What is needed: Pick up the dialogue on integrative medicine, Purifying Therapy, and community support right after its final sentence and extend it.

[[ Provided text, beginning ]]

Creating a supportive local community
Suzuki: You mentioned the Great East Japan Earthquake, but I also went to the disaster area after the earthquake. I went around several shelters, but few people were injured. Western medicine was powerless for those who survived as I visited the shelters as a result of the clear delineation of whether they died or survived the tsunami. Prescribing medicines to people who complained of sleeplessness, stomachaches, and headaches did not improve their symptoms. And, I think many medical professionals who entered the disaster area felt that Western medicine was of little use in the absence of water, gas, and electricity.
Our MOA medical team has also been accompanied by art and food experts. Everyone was overjoyed when they a hot meal was prepared and served to them. When I got them to arrange flowers, one of them smiled and said, “The gray world has become very bright.” Other medical teams were also pleased with aromatherapy and massage. I strongly felt that integrative medicine, which provides physical, mental, and spiritual care by combining not only Western medicine, but also effective ones, is necessary for future medical care.
Shimazono: After the Great Hanshin-Awaji Earthquake, footbaths have become established as a disaster relief activity. They simply put their feet in a basin or bucket filled with warm water. Some give self-foot massage using their hands. Aromatherapy is also added to that. It softens each other’s hearts and conveys warmth. Isn’t this similar to Okada Purifying Therapy?
In Purifying Therapy, we do not touch each other directly during the procedure, but the warmth of each other is transmitted, the hearts are softened, the lives of each other are communicated, and you can feel the invisible power. Isn’t it that a new healing power is given?
I think the mindfulness has similar effects. Either way, I think such integrated medicine is becoming more important worldwide. It is important to reach spirituality beyond the biological medicine.
Suzuki: It is important to objectively evaluate what kind of disease and what effect Purifying Therapy has. But more than that, it has a greater effect as a supportive and healing effect between people. The existence of Purifying Therapy is indispensable for supporting each other’s health and living a happy life in the community. I think that it is the key to MOA’s desired medical treatment is for us to properly recognize that Purifying Therapy is a method of improving physical, mental and spiritual health.
Shimazono: I think the Nature Farming method that MOA has been promoting can be interpreted in the same way as Purifying Therapy.
For some people, the Nature Farming method values the world of prayer like leaving it to Nature. However, it draws out the power of Nature while accumulating what can be technically improved. I think it is very significant that MOA has made such efforts and used them as a reference for farmers who want to practice organic farming.

[[ Provided text, end ]]
[[ Recorded information, beginning ]]

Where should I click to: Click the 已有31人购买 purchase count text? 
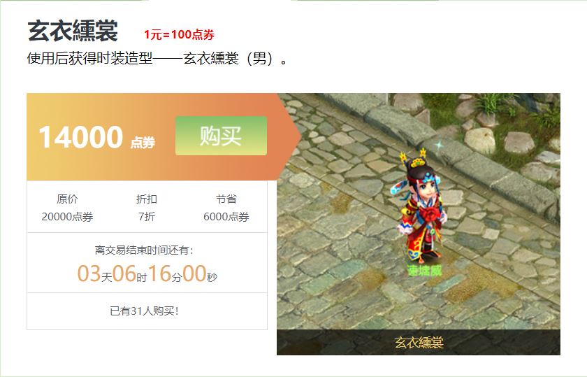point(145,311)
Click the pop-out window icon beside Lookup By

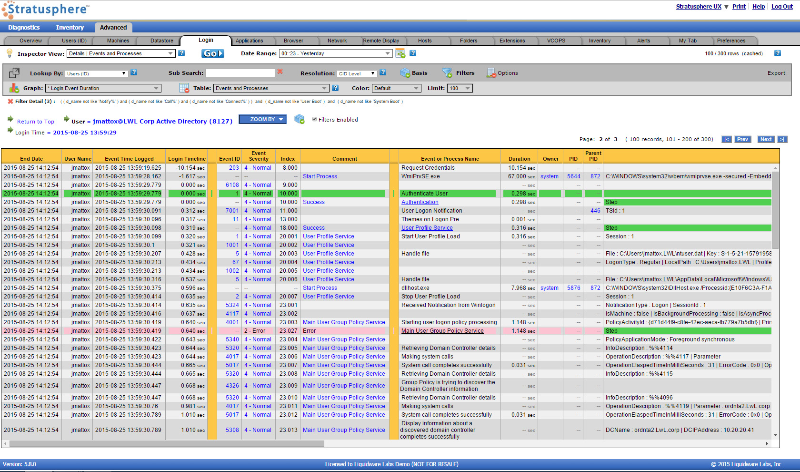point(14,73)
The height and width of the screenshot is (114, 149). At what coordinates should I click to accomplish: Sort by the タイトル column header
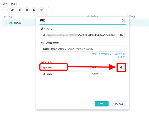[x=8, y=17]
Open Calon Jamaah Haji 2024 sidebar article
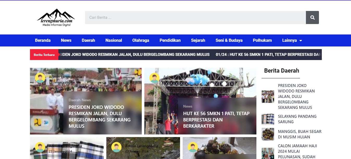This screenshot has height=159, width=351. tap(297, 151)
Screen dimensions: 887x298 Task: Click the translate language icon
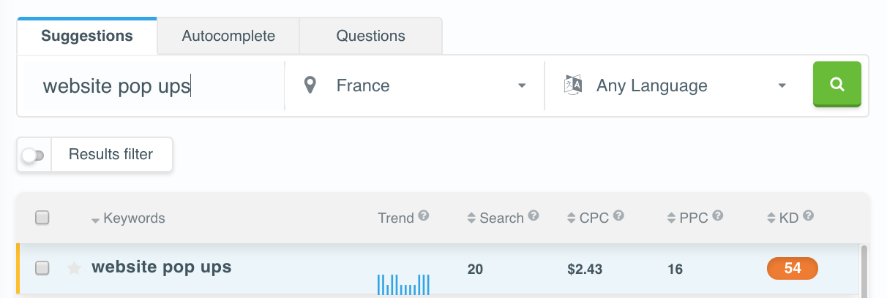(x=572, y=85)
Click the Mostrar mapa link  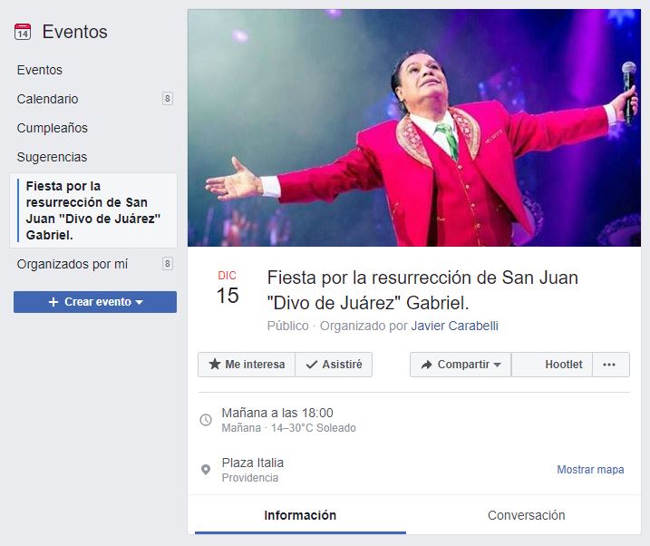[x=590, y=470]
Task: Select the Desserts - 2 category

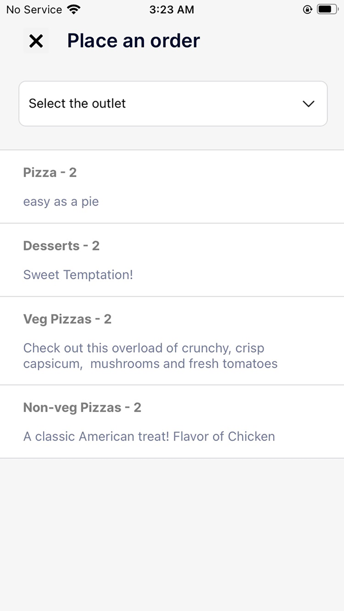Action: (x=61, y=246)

[[ Recorded information, end ]]
[[ Recorded information, beginning ]]

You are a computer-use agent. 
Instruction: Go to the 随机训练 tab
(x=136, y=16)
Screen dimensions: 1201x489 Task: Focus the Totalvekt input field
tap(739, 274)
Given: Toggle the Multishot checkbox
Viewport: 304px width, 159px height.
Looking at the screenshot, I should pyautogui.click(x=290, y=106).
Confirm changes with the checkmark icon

[[ Recorded information, end ]]
[[ Recorded information, beginning ]]

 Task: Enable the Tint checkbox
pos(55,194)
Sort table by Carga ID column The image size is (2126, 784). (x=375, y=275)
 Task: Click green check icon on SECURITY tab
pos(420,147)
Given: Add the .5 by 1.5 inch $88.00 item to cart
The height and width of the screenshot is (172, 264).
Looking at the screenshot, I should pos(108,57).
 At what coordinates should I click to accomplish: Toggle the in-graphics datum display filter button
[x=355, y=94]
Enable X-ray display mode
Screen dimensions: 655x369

[[ Recorded information, end ]]

Answer to this problem:
By facing the Nature including soil, the sun, and the water that grew the crops, practitioners can feel the gratitude of the blessings of life and the connection of life. The sense of the words—“itadakimasu (Thank you for the food; I will partake them),” “gochisousama (Thank you for the food, they were delicious),” “arigatoh (thank you)”—we use before and after the meals are very important. I have a sense of crisis since such customs are weakening in modern civilization. We are alive in the Universe, the Earth, the Nature, and the connection with that Nature. I would like to cherish such ideas and pass them on to the next generation.
Suzuki: Thank you for sharing your thoughts that include such praises to the practitioners of the Nature Farming method. They will be rewarded to hear what you said.
Susumu Shimazono
Born in Tokyo in 1948. After working as a professor in the Department of Religious Studies and History of Religious Studies, Faculty of Letters, the University of Tokyo, and as a professor in the Graduate School of Humanities and Social Sciences, he is currently the chairman and professor of the Graduate School of Practical Religious Studies, Sophia University, and the director of the Grief Care Institute; Professor Emeritus of the University of Tokyo; Former President of the Japanese Association for Religious Studies. His books include “The Rise of Spirituality-New Spiritual Culture and Surroundings,” “State Shinto and the Japanese People” (both by Iwanami Shoten), “The Future of the Spiritual World-Religion, Modernity, and Spirituality” (Akiyama Shoten), and “Japanese. Read the view of life and death-From Meiji Shinto to “Okuribito” (Asahi Shimbun Publishing).
Kiyoshi Suzuki
Graduated from Chiba University School of Medicine in 1981, medical doctor, Sakaki Director of the Integrative Medicine Society. Specialist in the Japanese Society of Pediatrics. Received the Young Investigator’s Award from the Japanese Circulation Society in 1994.
This article was published in the magazine “Rakuen” No. 72 (Summer 2018).